Mira explains: “To begin with, it was very challenging to get DZ to initiate any vocal production on prompts especially with his initiation and planning difficulties. Coughing and yawning are automatic and were the only occasions DZ would spontaneously produce a voice. I used auditory, physical, kinaesthetic and proprioceptive supports by inviting DZ to “hear” his voice and “feel” the vibration of his vocal cords and progressively maintaining a vocal production following coughing or yawning.

 

“Afterwards, I introduced counting tasks as this is also an automatic speech. Whenever DZ struggles to initiate a voice we would start by counting with or without MIT which worked well for him. These prompts and supports were progressively withdrawn with DZ successfully achieving vocalisation spontaneously.”

 

Melodic Intonation Therapy (MIT)

 

Melodic Intonation Therapy (MIT) was implemented, alongside working with automatic language. With lots of training, DZ started maintaining his vocal productions for longer and initiating them on instruction. Physical, visual and verbal cues were given during vocalisation, DZ was prompted to ‘’feel’’ vocal cords vibration with varied feed-backs guiding his productions. During initial stages, word repetition, naming tasks and spontaneous speech were challenging and effortful. DZ needed lots of prompts via automatic language and MIT to initiate his speech and complete these tasks.

 

 

Following intensive speech and language therapy intervention, DZ’s speech initiation had largely improved, requiring minimal to no prompts. Speech rehabilitation targeted at this stage progressively increasing sentence length, complexity and speech intelligibility. Functional communication was targeted to enable DZ to communicate his needs and interact in daily conversation with staff and family members. SALT, nursing and therapy team members worked together to establish communication recommendations and encourage DZ’s verbal communication in varied contexts.

 

LSVT Loud

 

With DZ’s improved sentence length and speech abilities, LSVT Loud suitability is being explored to further improve his vocal loudness. LSVT LOUD is said to improve communication by helping you speak with a voice and volume that’s easy for others to hear and understand. The treatment is built on tailored exercises that strengthen the voice box (larynx) and speech system.

 

 

Regaining his voice

 

In April 2023, DZ achieved his goal to speak again. He was able to communicate his needs verbally using short sentences spontaneously and longer sentences with encouragement. He was able to read paragraphs out loud with occasional visual errors. Successfully video calling his family was also achieved with DZ’s mum reporting “I had tears in my eyes when I first heard his voice”.

 

 

Mira Bou Akar, Lead Speech and Language Therapist, shares how she feels about DZ’s success.

 

Mira says: “It was a pleasure working with DZ – speech and language therapy is one of the most rewarding professions because seeing the impact our therapy has on patients’ and their families’ life is so fulfilling.
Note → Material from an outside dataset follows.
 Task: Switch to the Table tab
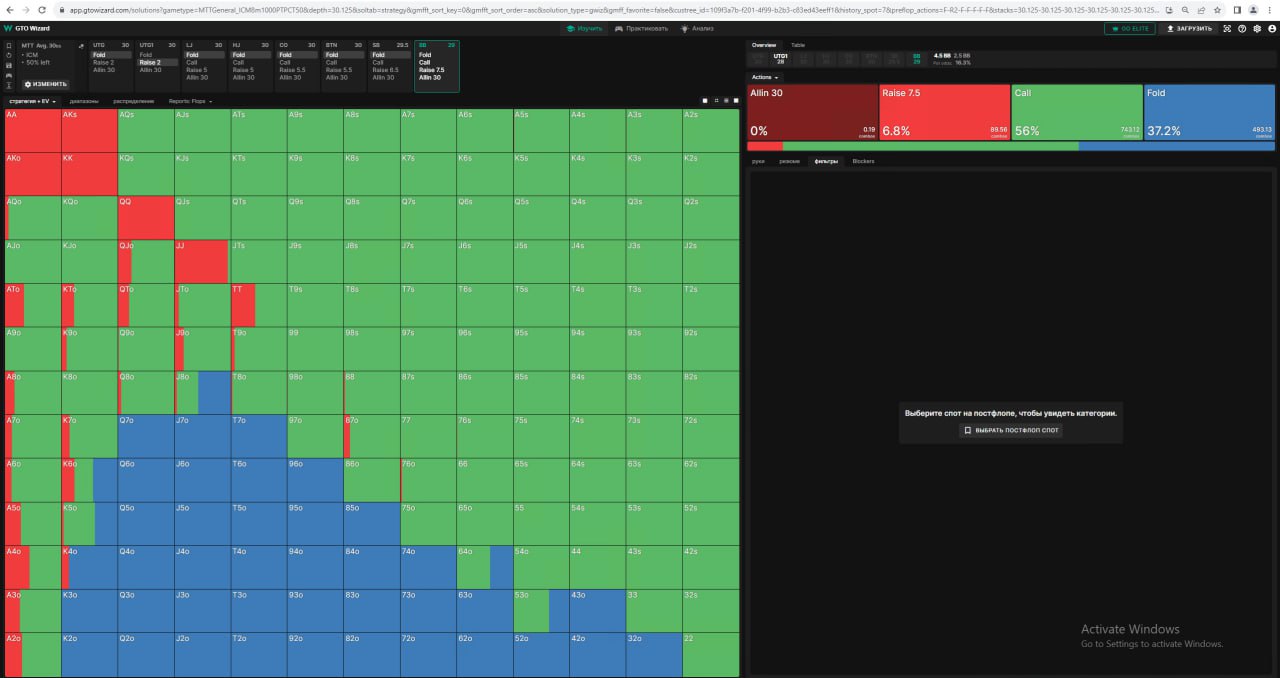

And this is certainly true in DZ’s case. However, this was not achieved in isolation, only with a multidisciplinary approach could we achieve these outcomes and improve DZ’s quality of life.

 

Mira says: “It was a pleasure working with DZ – speech and language therapy is one of the most rewarding professions because seeing the impact our therapy has on patients’ and their families’ life is so fulfilling. And this is certainly true in DZ’s case. However, this was not achieved in isolation, only with a multidisciplinary approach could we achieve these outcomes and improve DZ’s quality of life.

 

“DZ is still progressing and we are now exploring his abilities to eat and drink orally again, another goal both DZ and myself are so excited to achieve!”

 

References:

Cristofori, I., Cohen-Zimerman, S., & Grafman, J. (2019). Executive functions. Handbook of clinical neurology, 163, 197–219. 

Spitzer, L., Binkofski, F., Willmes, K., & Bruehl, S. (2020). Executive functions in aphasia: A novel aphasia screening for cognitive flexibility in everyday communication. Neuropsychological rehabilitation, 30(9), 1701–1719.